A Biarritz, una certa tensione si è creata allorquando Johnson ha comunicato che in caso di “no deal” , non avrebbe versato i 39 miliardi di euro presenti nella transazione finanziaria concordata, a suo tempo, da Theresa May con l’Unione.
E che tale enorme somma sarebbe stata utilizzata per le priorità del Regno Unito e per stringere migliori relazioni commerciali con i Paesi del G27.
La risposta di Bruxelles è stata immediata e minacciosa di sospendere ogni accordo commerciale con il Regno Unito precisando che le problematiche finanziarie, quelle che riguardano i diritti dei cittadini ed il back stop al confine irlandese saranno la “conditio sine qua non” per l’apertura proficua di ogni negoziato sul commercio.
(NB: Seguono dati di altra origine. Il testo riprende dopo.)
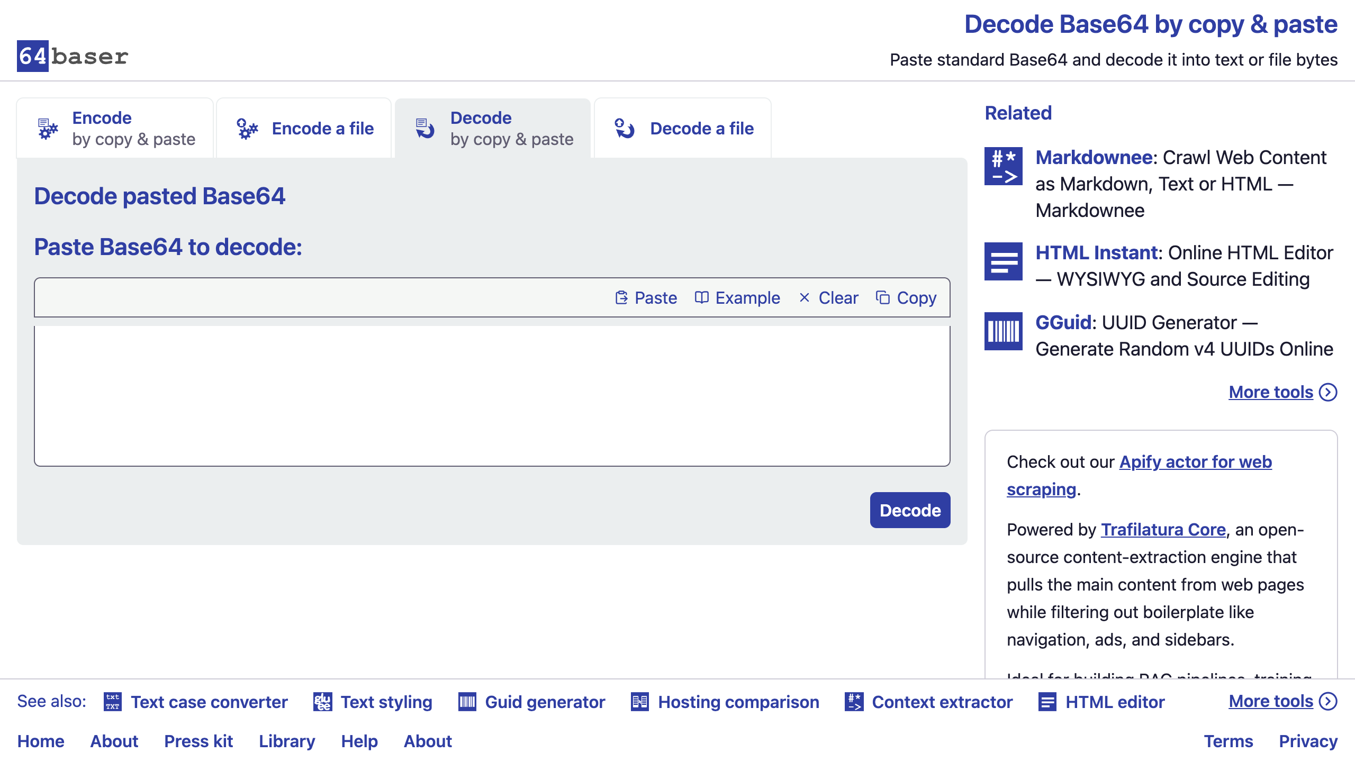Click the Hosting comparison icon
1355x762 pixels.
pos(640,702)
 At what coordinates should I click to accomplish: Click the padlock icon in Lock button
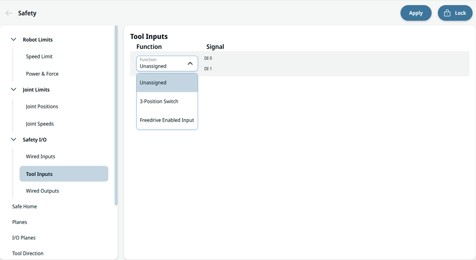coord(447,13)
Data la sperimentata volubilità delle forze politiche a Westmister, Boris Johnson ha proposto di superare furbescamente il 31 ottobre, giorno di passaggio, previsto ed effettivo, della fuoriuscita dall’UE, chiudendo la House of Commons nello stesso periodo, per 5 settimane.
Autorevoli giuristi hanno squalificato questa tattica definendola come un grave abuso di potere ed un attacco alle libertà e principi costituzionali.
Ciò di cui si parla poco nel Regno Unito è la possibilità per le grandi società americane di acquisire consistenti fette del Servizio Sanitario inglese (NHS) e dell’industria siderurgica.
La confusione regna anche perché i deputati conservatori che sono contro la Brexit, insieme ai parlamentari liberali, il partito SNP, ed i laburisti, hanno trovato molto difficile trovare una strategia politica attorno alla quale unirsi.